The Securities and Exchange Commission recently imposed a stay on part of its transaction fee pilot (TFP). There is understandably a good deal of debate about the significance of this stay.
The TFP, initiated in December 2018 with the expectation that it would run for at least one year, and with the prospect of a second, divided publicly listed stocks into three groups: a test group for which exchanges cannot offer rebates but for which there is no change as to fee caps; a second test group for which there is a fee cap of $0.0010, for both maker and taker, as well as the prohibition on rebates; and a control group (every other stock) for whom there is no limit on rebates and there is a taker-fee cap of $0.0030.
The March 28 Announcement
The idea behind the program was and is to generate data regarding the consequences of transaction fee and rebate pricing models on order routing behavior, execution quality, and the operation of the markets in general.
On March 28, in response to lawsuits by the three corporations that among them own most of the major US exchanges, the SEC said, “Without addressing the merits of petitioners’ challenges to the rule or the pilot program, the Commission has determined to exercise [its] discretion to grant a stay, in part. Pending a decision by the court of appeals.”
This is an exchange only “in part” because the exchanges are still required to collect data on broker order-routing behavior, data that will be useful if the SEC lists the stay and the program proceeds.
Introducing John Ramsay
John Ramsay, chief market policy officer of IEX, (the only US exchange that does not pay rebates) has posted a memorandum on the significance of this stay in Medium. His headline reads “Is the Pilot Grounded? Don’t Bet on it.” His views are important, though they are those of a partisan in the ongoing debates over market structure. Ramsay’s IEX was itself the focus of Michael Lewis’ high-profile book on market structure, especially the alleged abuse of high-frequency traders, published by W.W. Norton five years ago.
Ramsay begins with the observation that the stay has been treated in some press accounts as a win for the exchanges and has even induced some “sideline celebration” among those who think the existing market system works satisfactorily. But, he says, such celebration is premature. The SEC remains committed to reform, or at least to the gathering of the data that may underlie reform. The commitment is bipartisan (and the vote for the creation of the TPP was unanimous).

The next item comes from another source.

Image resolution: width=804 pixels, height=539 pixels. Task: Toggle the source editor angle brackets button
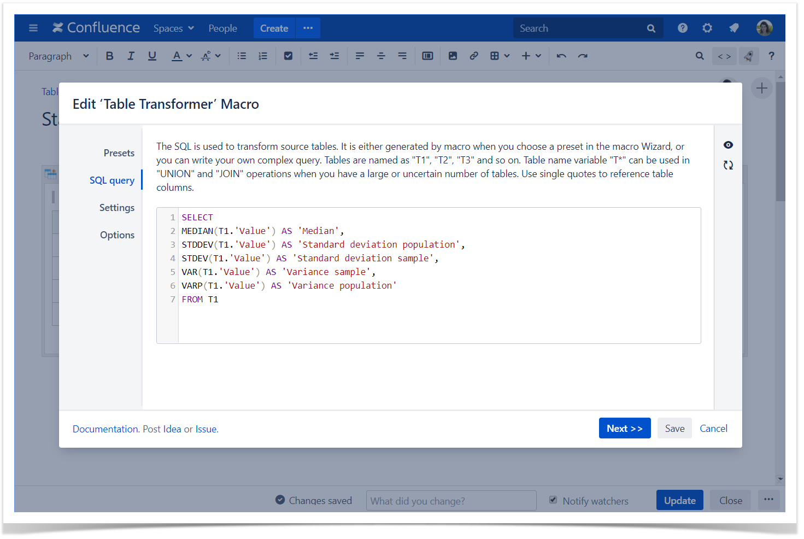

Ramsay writes: “[T]his procedural step is highly unlikely to derail or delay the TFP and was instead a smart and proactive move by the SEC to keep things moving forward. The exchanges’ real hope lies in convincing the court to throw out the TFP, but given the weakness of their arguments, there is not much reason to think they will fare any better in court than they have in front of the SEC.”
How Moves the Tide?
The SEC delayed anything beyond the data gathering chiefly in order to remove any temptation the courts might have felt to impose their own stay pending deliberations, he suggests. The delay will have no significance at all so long as the court can conclude those deliberations and rule in the SEC’s favor while the planned six months of data collection is underway or soon thereafter. Further, there is good reason to expect exactly that will happen, because “the exchanges’ arguments, under the circumstances, are so weak.”
The exchanges’ key claim is that the SEC has failed to properly consider the costs and benefits of the pilot. But, Ramsay stresses, the “public record is full of excruciating detail about the concerns that have been raised with the maker-taker system, what data is available and what is not, how [the SEC] evaluated costs and benefits, and how it considered each concern raised by the exchanges and other market participants.”
Ramsay may well be on the side of history here. Not just a regulatory but a pop-cultural tide has turned against the established exchanges—merits notwithstanding—this lawsuit seems unlikely to persuade the appeals court to play the role of King Canute.